- INSTRUCTION -
Reproduce the records below verbatim, everything from the line containing "Zoom out of the evidence graph" down to the line containing "(x=1356, y=498)", and leave out the pictures.

* Begin INPUT FOR THIS TASK *

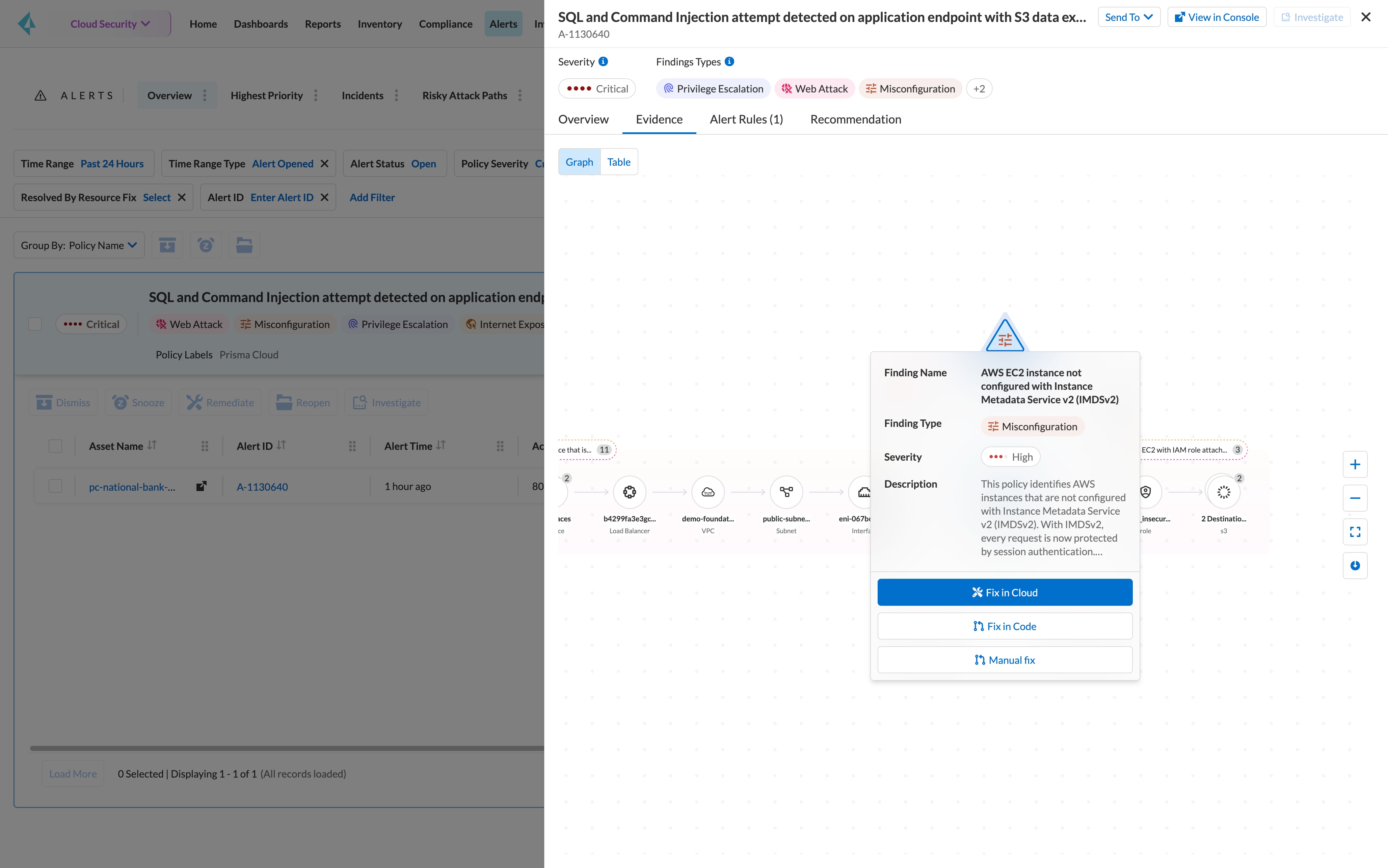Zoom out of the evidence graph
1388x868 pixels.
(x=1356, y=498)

* End INPUT FOR THIS TASK *
* Begin INPUT FOR THIS TASK *

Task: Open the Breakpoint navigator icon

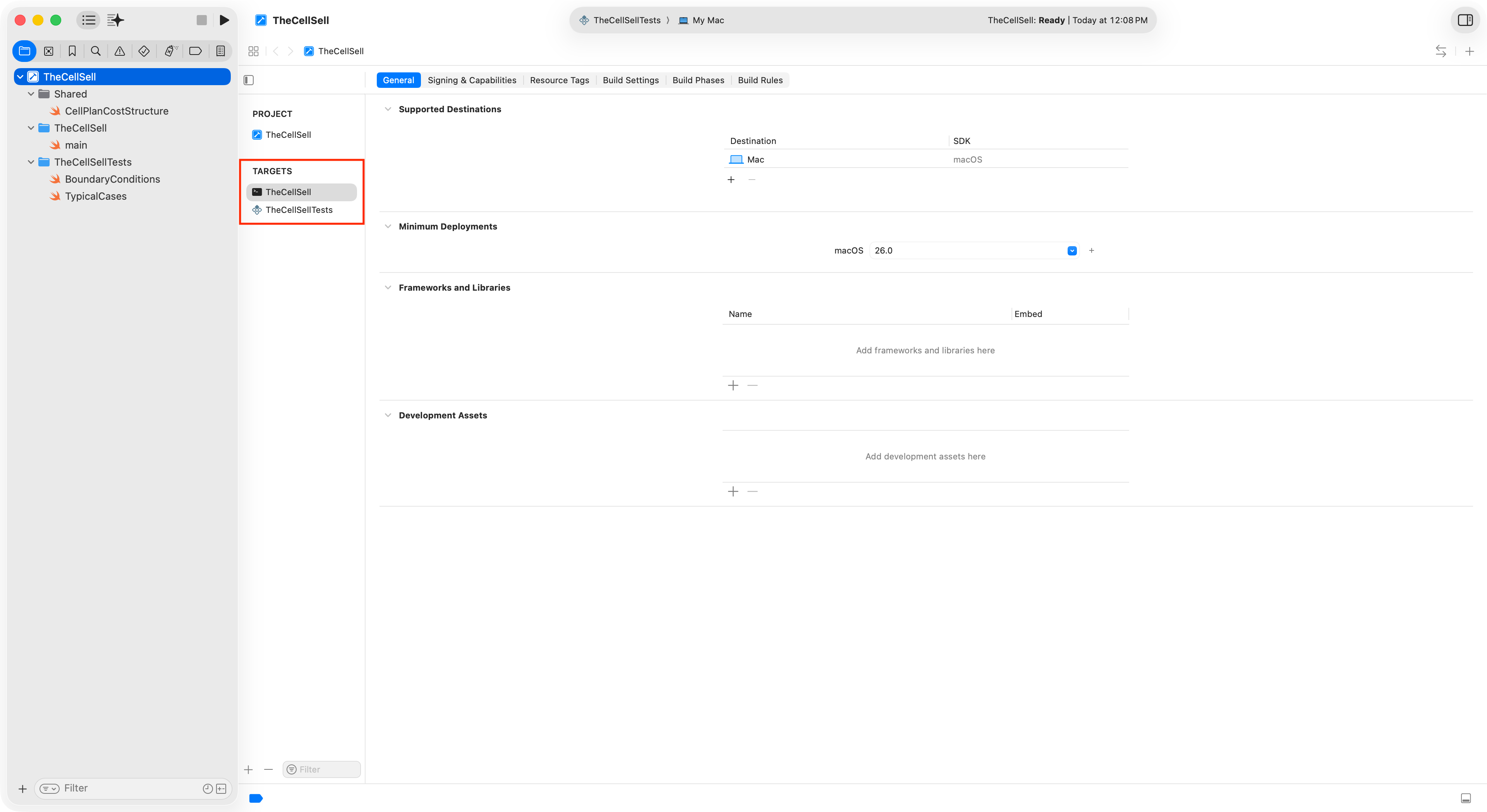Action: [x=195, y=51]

* End INPUT FOR THIS TASK *

- RESPONSE BELOW -
Zoom out of the evidence graph
1388x868 pixels.
(x=1356, y=498)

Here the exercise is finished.